Ольга, сдав дежурство, сидела в учебной комнате, потом смотрела, ничего не видя, телевизор, стоявший в фойе рядом с сестринским постом. Странно, никогда она не предполагала, что больница, больничные дела, больные займут так много места в ее жизни. И она думала сейчас об этом, ей было как-то грустно и спокойно. И вдруг пришла мысль: настолько глубоко в душе сидит клиника, что иной жизни у нее и нет. Но все-таки это не профессия. Ольга думала сейчас и твердо знала, что ни хирургом, ни терапевтом она не станет и не захочет стать никогда, как не стала настоящей медсестрой. Вчерашняя встреча с Нелькой и как продолжение ее – ужасная тяжелая ночь дома и то, что думала она о себе сейчас, – переплелось, перепуталось, и ясно ей было только одно: она не станет так жить далее, и первым шагом к новому ей виделось освобождение от своего дома. Ей было легко и как-то очень свободно оттого, что она сказала матери, и оттого, что она сама теперь решила, и решила бесповоротно.
Она позвонила домой, оживленно говорила с матерью, и при первых же звуках голоса Марии Сергеевны поняла – мать надеется, что у нее все прошло, а что было ночью – забыто. Ольга слушала ее голос, любовалась им – молодым, гибким, представляла себе лицо ее, гордилась в душе, но спокойно и легко думала, что жить дома не станет. А будет жить сама. Сама во всем.
– Я, наверно, буду ночевать здесь, мама.
– Хорошо, – ответила Мария Сергеевна. – Но это ведь тяжело: завтра тебе придется работать весь день, и ты устанешь.
– Ничего, мама. Мы же с тобой – медицина. А потом, работа моя не очень трудная, просто ее много. Много простой работы.
– Хорошо, Оля. Пусть так… – Она помедлила там, в своей комнате, где книги, где все изящно, как она сама, и добавила вдруг, едва скрывая тревогу: – Но если завтра прилетит отец, ты бы не поехала на аэродром?
Так уж было у Волковых заведено – женщины встречали самого Волкова на аэродроме, на какое бы время – большое иль краткое – он ни улетал.

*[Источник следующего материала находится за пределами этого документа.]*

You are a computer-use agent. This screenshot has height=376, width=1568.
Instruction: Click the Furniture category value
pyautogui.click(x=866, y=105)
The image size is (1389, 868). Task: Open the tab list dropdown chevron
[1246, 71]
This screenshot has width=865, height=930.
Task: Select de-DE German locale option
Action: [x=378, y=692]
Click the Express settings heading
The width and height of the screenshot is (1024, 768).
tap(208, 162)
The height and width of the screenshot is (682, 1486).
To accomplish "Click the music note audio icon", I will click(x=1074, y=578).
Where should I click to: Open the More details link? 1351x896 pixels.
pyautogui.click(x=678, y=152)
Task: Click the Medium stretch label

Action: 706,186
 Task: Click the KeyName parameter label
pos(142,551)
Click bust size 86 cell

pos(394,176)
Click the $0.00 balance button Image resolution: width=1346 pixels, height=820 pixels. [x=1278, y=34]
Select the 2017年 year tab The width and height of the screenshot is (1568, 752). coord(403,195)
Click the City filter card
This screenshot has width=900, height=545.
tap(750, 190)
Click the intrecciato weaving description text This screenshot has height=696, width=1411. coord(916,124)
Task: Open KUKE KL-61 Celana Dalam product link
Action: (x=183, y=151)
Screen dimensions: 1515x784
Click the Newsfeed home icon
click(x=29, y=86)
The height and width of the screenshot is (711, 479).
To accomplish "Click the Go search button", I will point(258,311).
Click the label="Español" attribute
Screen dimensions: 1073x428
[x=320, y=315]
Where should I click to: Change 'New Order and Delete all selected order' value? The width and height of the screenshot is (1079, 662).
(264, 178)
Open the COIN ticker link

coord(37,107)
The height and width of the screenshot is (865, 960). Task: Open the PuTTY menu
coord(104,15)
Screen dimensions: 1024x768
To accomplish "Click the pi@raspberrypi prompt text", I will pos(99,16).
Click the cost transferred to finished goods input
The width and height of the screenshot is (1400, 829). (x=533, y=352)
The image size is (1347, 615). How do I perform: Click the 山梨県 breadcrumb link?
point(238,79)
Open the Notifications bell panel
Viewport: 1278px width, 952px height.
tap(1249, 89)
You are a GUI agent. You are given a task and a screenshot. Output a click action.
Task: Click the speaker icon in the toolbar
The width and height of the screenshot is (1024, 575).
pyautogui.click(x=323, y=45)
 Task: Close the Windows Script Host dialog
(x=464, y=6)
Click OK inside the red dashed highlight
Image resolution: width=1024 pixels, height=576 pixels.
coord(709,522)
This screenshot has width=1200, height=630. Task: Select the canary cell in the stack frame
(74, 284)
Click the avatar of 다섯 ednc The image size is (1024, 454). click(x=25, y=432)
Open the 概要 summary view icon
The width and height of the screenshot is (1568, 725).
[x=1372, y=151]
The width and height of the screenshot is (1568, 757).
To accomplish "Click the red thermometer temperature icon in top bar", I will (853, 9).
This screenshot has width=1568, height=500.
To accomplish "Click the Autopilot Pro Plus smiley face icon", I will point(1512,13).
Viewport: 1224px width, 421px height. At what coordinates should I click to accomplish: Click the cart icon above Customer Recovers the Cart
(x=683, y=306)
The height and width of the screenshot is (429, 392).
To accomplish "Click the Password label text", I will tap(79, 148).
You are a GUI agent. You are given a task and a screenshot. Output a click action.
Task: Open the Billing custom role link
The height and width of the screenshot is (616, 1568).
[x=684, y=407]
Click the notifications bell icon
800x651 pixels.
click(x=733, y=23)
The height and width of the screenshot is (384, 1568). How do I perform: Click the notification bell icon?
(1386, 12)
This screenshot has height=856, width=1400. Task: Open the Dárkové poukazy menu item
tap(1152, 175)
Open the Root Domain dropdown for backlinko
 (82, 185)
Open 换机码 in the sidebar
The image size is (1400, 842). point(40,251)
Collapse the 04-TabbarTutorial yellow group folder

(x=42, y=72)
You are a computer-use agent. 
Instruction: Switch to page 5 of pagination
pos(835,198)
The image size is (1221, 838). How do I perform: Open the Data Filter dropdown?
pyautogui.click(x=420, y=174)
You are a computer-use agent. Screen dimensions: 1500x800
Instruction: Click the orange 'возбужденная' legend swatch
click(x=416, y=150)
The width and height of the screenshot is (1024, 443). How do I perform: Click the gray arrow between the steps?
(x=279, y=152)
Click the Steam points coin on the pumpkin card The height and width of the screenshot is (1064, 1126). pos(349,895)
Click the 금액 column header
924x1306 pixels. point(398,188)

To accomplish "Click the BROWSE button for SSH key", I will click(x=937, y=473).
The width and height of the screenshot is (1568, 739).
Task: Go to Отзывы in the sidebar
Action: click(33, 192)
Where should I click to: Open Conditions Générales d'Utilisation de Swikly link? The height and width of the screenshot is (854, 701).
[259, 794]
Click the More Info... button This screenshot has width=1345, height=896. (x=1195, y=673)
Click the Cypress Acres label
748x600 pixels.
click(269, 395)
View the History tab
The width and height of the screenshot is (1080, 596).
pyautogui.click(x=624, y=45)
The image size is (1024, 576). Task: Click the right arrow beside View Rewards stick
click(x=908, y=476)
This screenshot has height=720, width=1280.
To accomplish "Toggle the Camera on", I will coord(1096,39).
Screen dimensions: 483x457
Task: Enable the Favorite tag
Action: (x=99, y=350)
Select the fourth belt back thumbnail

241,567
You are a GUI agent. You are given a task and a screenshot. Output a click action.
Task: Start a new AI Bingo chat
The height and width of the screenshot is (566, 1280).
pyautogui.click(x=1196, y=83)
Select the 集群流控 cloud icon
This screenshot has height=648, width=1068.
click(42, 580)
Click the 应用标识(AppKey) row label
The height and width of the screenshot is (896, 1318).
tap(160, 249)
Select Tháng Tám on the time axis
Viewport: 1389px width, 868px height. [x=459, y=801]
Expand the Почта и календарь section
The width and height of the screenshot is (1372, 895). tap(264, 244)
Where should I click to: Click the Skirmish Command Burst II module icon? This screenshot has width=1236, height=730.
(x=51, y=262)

– Не знаю. Если успею, мама…
* * *
Волков и Поплавский воевали в разных местах. И если Волков сменил во время войны летную профессию – начал в дальней бомбардировочной авиации, а затем стал штурмовиком, – то Поплавский как начал службу летчиком-истребителем, так и остался. От сорокового года по сей день не было машины, с которой он не встречался бы. И все же годы Великой Отечественной войны, проведенные ими по-разному, объединяли их, и они одни могли измерять случившееся сейчас высокими мерками тревожного сорок первого года, но они не говорили об этом, потому что и народу было много вокруг и потому, что практически многое им нужно было делать.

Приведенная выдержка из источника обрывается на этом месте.